# Water Dripping from the Basement Ceiling



## snootchiebootchies (May 23, 2009)

Hi,

I'm having a contractor come in next week to start developing my basement.  During a couple of heavy raining days this past weekend, I noticed a small puddle of water near a corner of the basement.  I checked for cracks along the wall and floor and found nothing.  Eventually, I did find the source of the leak and the water is coming from a couple of blue, small-diametre hoses in the ceiling.  When it is raining outside, water will run along the outside of both of these hoses and then drip onto the basement floor.  Both of these hoses emerge from the ceiling through a couple of punctured holes in the ceiling.  I don't think there are leaks in the hoses themselves though.  I've attached a couple of pictures of the source of the water in the basement.  I'd like to fix this before the work on the basement begins.  Any idea how this problem can be fixed?  Thanks in advance for any help!


----------



## Nestor_Kelebay (May 23, 2009)

We can tell that's an exterior wall by the fiberglass insulation stuffed into plastic bags and set between the joists.

Measure from the closest corner of your basement walls and go look on the outside of your house near where those blue plastic pipes are.  Look for any metal flashing that's bent upward so that water is directed toward the house instead of away from it.  Are there any windows on the wall above that point.  It could be that water is getting into the wall at the top of the window because it wasn't properly flashed, or at a bottom corner of a windows if it wasn't caulked properly.

# Problems to solve
- A) Answer these about the basement leak thread:
(i) What color are the hoses that water runs along?
(ii) What shows that the wall is an exterior wall?
(iii) What kind of metal flashing should be looked for outside?
- B) Reproduce the stretch of the basement leak thread from "I'm having a" through "for any help!".

# Dataset section

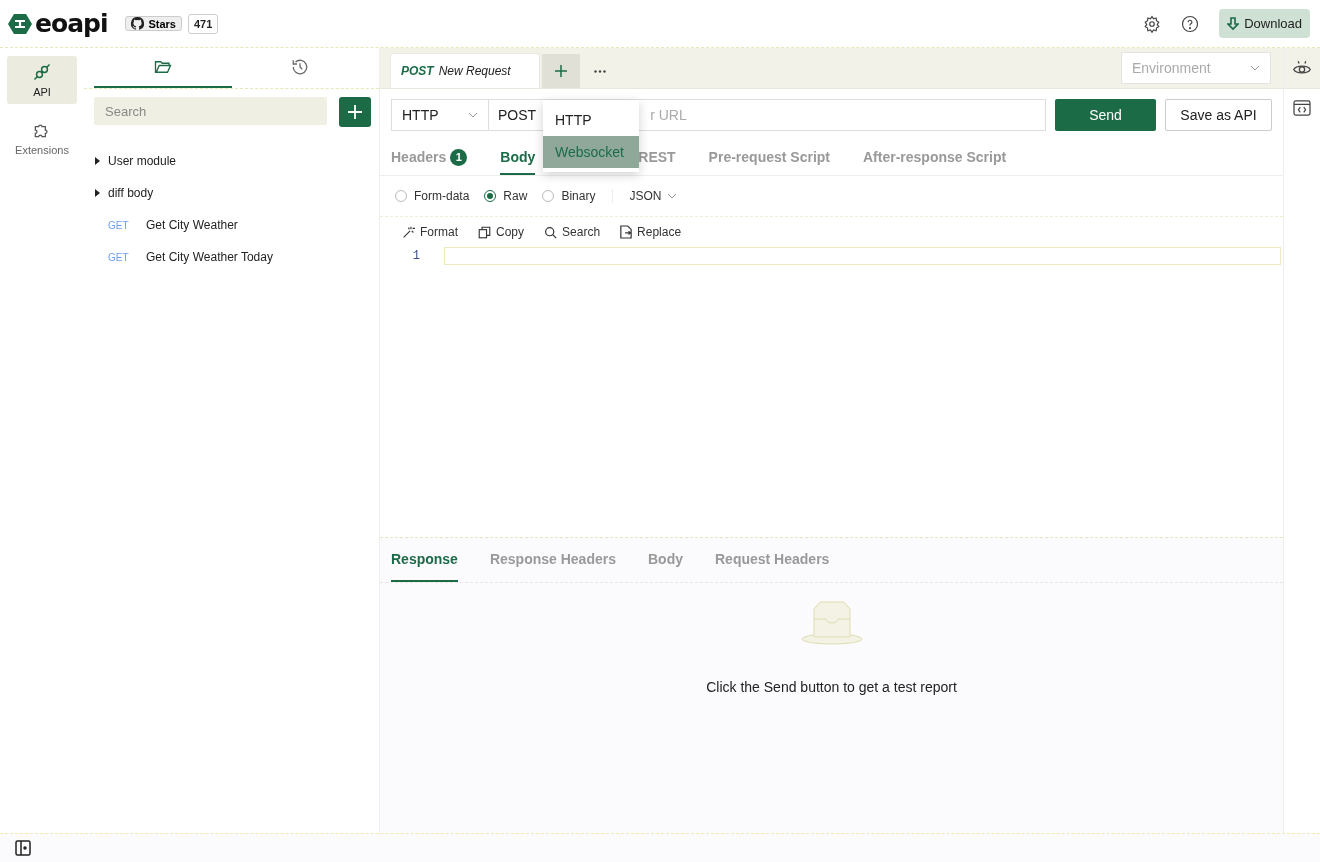  What do you see at coordinates (162, 67) in the screenshot?
I see `folder-icon` at bounding box center [162, 67].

# Task-by-task outputs
- A)
(i) Blue.
(ii) The fiberglass insulation stuffed into plastic bags and set between the joists.
(iii) Flashing that's bent upward so that water is directed toward the house instead of away from it.

- B)
I'm having a contractor come in next week to start developing my basement.  During a couple of heavy raining days this past weekend, I noticed a small puddle of water near a corner of the basement.  I checked for cracks along the wall and floor and found nothing.  Eventually, I did find the source of the leak and the water is coming from a couple of blue, small-diametre hoses in the ceiling.  When it is raining outside, water will run along the outside of both of these hoses and then drip onto the basement floor.  Both of these hoses emerge from the ceiling through a couple of punctured holes in the ceiling.  I don't think there are leaks in the hoses themselves though.  I've attached a couple of pictures of the source of the water in the basement.  I'd like to fix this before the work on the basement begins.  Any idea how this problem can be fixed?  Thanks in advance for any help!